> AIM OF THE TASK: Copy out all of the data below with no alterations.

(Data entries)
───
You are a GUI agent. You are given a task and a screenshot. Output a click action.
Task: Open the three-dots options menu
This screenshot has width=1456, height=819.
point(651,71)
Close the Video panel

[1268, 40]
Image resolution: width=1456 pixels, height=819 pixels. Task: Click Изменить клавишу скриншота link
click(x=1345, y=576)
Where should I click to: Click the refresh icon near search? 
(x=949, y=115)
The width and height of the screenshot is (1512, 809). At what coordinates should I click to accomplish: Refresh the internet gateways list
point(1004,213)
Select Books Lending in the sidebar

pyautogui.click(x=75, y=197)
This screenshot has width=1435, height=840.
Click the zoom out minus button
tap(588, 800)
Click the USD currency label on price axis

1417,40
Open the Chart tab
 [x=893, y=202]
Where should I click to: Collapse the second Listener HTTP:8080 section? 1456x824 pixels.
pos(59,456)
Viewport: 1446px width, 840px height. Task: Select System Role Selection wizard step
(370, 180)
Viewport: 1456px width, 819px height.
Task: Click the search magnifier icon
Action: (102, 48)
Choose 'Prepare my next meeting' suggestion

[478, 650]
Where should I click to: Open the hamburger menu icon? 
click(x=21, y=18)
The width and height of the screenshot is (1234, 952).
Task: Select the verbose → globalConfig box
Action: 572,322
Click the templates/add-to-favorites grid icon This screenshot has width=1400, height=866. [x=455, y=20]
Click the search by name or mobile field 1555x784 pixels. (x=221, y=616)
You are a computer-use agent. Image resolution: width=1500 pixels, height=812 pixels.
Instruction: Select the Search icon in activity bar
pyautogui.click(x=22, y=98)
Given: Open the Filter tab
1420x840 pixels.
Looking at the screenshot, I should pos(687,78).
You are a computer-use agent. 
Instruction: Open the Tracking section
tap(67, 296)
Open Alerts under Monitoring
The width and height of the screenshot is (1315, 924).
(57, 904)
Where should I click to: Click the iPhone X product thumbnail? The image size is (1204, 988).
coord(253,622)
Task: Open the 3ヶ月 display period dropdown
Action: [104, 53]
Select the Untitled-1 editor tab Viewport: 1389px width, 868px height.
───
> RESULT OF THIS EXERCISE:
You are a GUI agent. You are given a task and a screenshot. Output a click action.
Task: Open the three-dots options menu
This screenshot has width=1456, height=819.
point(651,71)
Close the Video panel

[1268, 40]
Image resolution: width=1456 pixels, height=819 pixels. Task: Click Изменить клавишу скриншота link
click(x=1345, y=576)
Where should I click to: Click the refresh icon near search? 
(x=949, y=115)
The width and height of the screenshot is (1512, 809). At what coordinates should I click to accomplish: Refresh the internet gateways list
point(1004,213)
Select Books Lending in the sidebar

pyautogui.click(x=75, y=197)
This screenshot has width=1435, height=840.
Click the zoom out minus button
tap(588, 800)
Click the USD currency label on price axis

1417,40
Open the Chart tab
 [x=893, y=202]
Where should I click to: Collapse the second Listener HTTP:8080 section? 1456x824 pixels.
pos(59,456)
Viewport: 1446px width, 840px height. Task: Select System Role Selection wizard step
(370, 180)
Viewport: 1456px width, 819px height.
Task: Click the search magnifier icon
Action: (102, 48)
Choose 'Prepare my next meeting' suggestion

[478, 650]
Where should I click to: Open the hamburger menu icon? 
click(x=21, y=18)
The width and height of the screenshot is (1234, 952).
Task: Select the verbose → globalConfig box
Action: 572,322
Click the templates/add-to-favorites grid icon This screenshot has width=1400, height=866. [x=455, y=20]
Click the search by name or mobile field 1555x784 pixels. (x=221, y=616)
You are a computer-use agent. Image resolution: width=1500 pixels, height=812 pixels.
Instruction: Select the Search icon in activity bar
pyautogui.click(x=22, y=98)
Given: Open the Filter tab
1420x840 pixels.
Looking at the screenshot, I should pos(687,78).
You are a computer-use agent. 
Instruction: Open the Tracking section
tap(67, 296)
Open Alerts under Monitoring
The width and height of the screenshot is (1315, 924).
(57, 904)
Where should I click to: Click the iPhone X product thumbnail? The image size is (1204, 988).
coord(253,622)
Task: Open the 3ヶ月 display period dropdown
Action: [104, 53]
Select the Untitled-1 editor tab Viewport: 1389px width, 868px height.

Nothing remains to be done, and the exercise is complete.